What the exercise asks: Retype the line with "Where should I" exactly. Then retype every line after it through the end of the entries below, and nothing more, leaving out pictures.

Dataset records:
- - -

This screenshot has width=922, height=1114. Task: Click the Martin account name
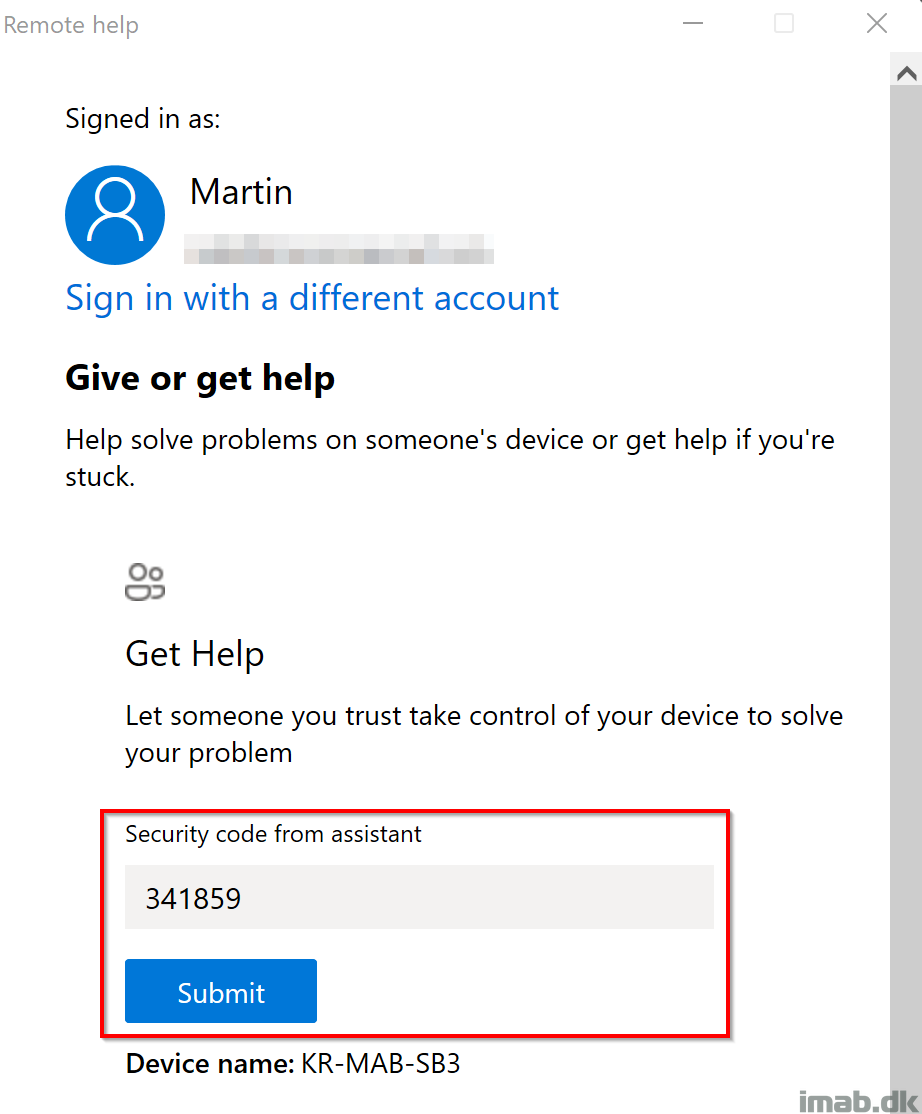tap(241, 192)

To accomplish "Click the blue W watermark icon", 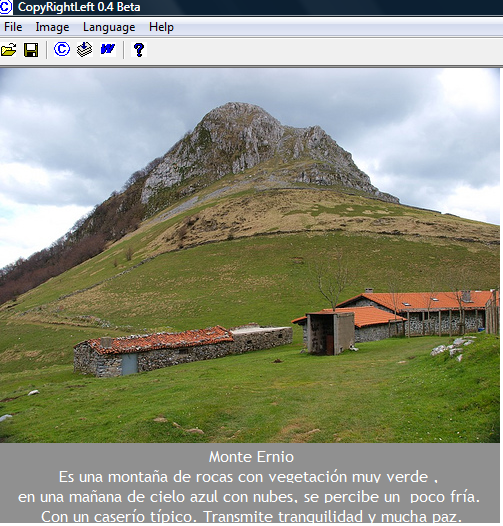I will click(x=108, y=49).
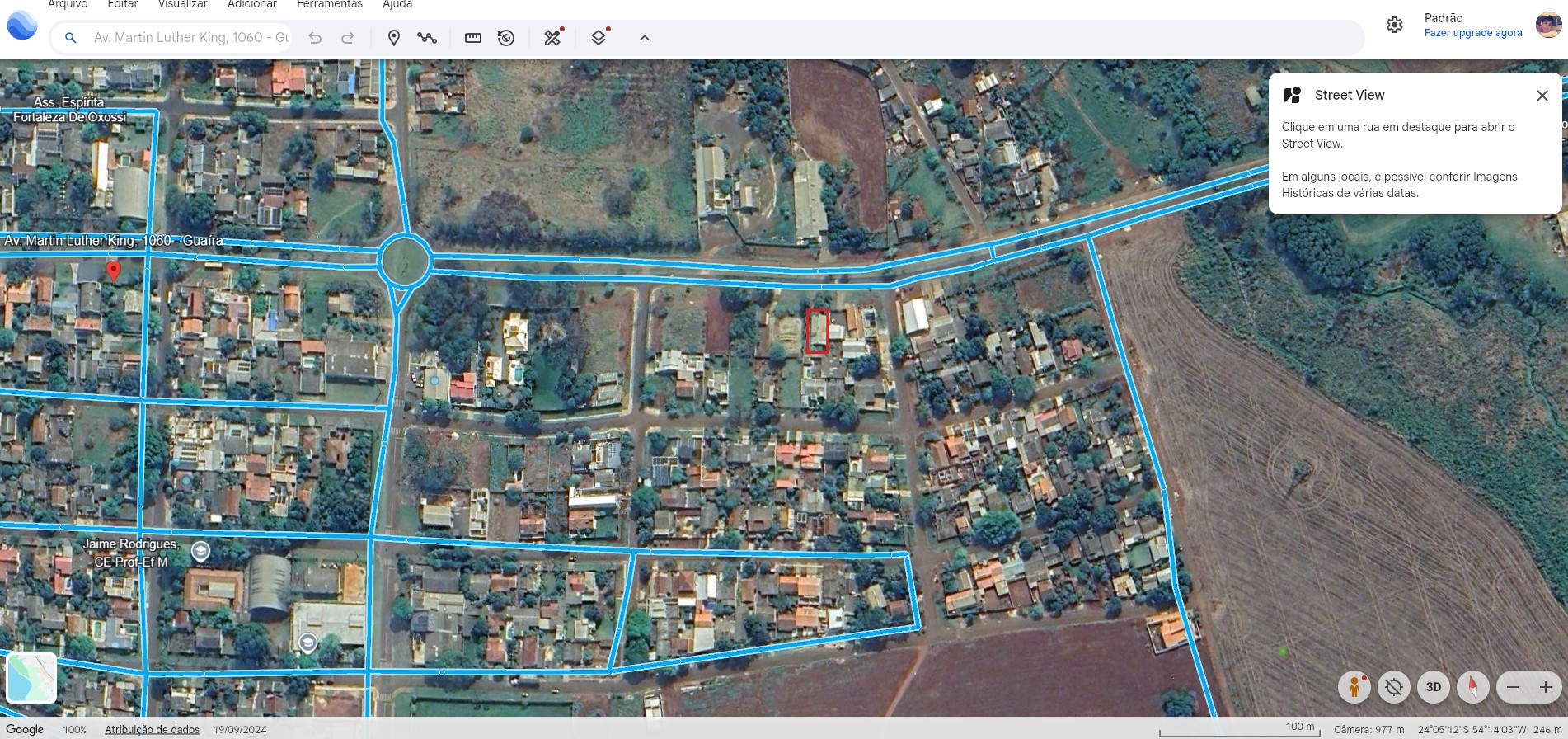Open the Measure distance ruler tool
The width and height of the screenshot is (1568, 739).
point(473,38)
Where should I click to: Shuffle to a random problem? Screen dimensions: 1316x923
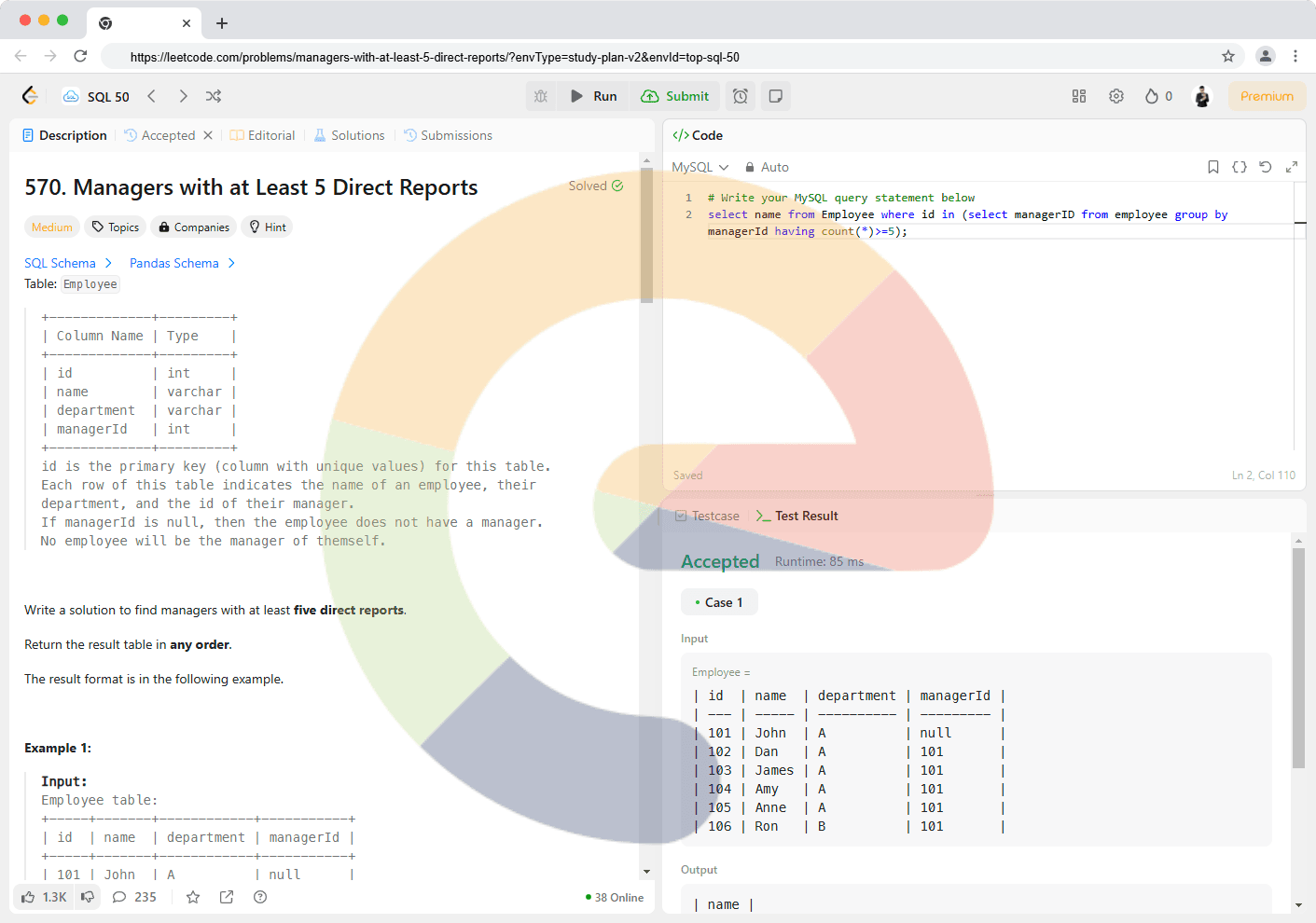tap(214, 96)
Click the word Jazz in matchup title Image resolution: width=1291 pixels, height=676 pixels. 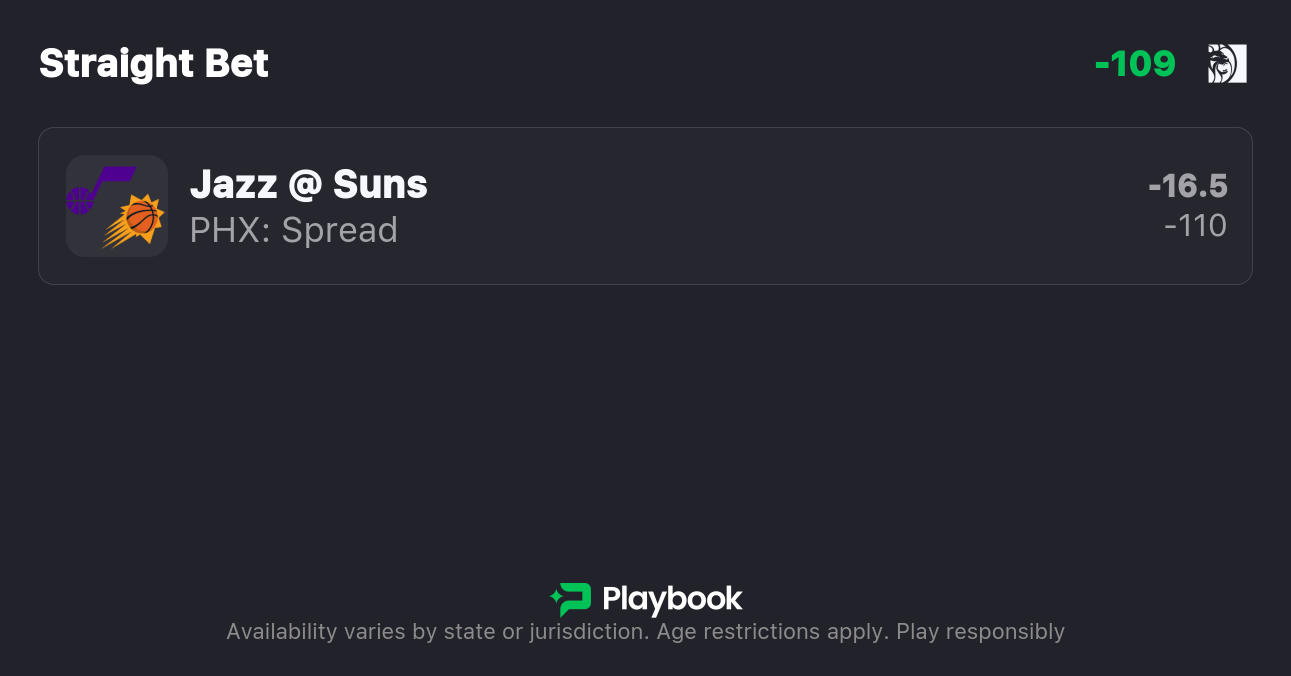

- - -

Solution to this problem:
Where should I click to: Shuffle to a random problem? Screen dimensions: 1316x923
tap(214, 96)
Click the word Jazz in matchup title Image resolution: width=1291 pixels, height=676 pixels. 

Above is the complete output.